→ **RECORDS FOR THIS TASK**
#####

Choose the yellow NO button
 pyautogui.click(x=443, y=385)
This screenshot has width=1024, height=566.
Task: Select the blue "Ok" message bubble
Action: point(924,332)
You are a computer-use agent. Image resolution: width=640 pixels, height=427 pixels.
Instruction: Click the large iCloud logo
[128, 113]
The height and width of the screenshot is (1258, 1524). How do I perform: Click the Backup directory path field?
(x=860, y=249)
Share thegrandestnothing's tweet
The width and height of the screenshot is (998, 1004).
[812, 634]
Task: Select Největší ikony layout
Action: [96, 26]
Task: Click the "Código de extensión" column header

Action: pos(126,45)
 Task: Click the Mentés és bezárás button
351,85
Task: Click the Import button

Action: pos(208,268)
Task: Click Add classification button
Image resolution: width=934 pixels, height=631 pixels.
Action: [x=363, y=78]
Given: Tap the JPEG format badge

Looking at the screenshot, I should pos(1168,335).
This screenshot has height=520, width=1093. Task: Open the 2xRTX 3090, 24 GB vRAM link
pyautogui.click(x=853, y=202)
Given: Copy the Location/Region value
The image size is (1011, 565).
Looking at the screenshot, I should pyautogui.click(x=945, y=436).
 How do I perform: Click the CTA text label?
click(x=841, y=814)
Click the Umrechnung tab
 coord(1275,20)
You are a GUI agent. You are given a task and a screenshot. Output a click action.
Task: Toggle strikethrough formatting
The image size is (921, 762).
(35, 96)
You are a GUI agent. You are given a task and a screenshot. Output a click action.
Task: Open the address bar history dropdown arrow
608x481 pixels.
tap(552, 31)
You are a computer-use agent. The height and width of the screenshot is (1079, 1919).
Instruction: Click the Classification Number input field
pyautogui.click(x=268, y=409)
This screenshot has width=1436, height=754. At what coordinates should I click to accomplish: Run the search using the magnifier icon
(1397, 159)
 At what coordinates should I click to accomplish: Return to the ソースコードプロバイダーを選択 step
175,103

#####

→ **TASK STATEMENT**
Please list every line of the records that contains "agent".

→ **PROBLEM SOLUTION**
You are a computer-use agent. Image resolution: width=640 pixels, height=427 pixels.
You are a GUI agent. You are given a task and a screenshot. Output a click action.
You are a GUI agent. You are given a task and a screenshot. Output a click action.
You are a computer-use agent. The height and width of the screenshot is (1079, 1919).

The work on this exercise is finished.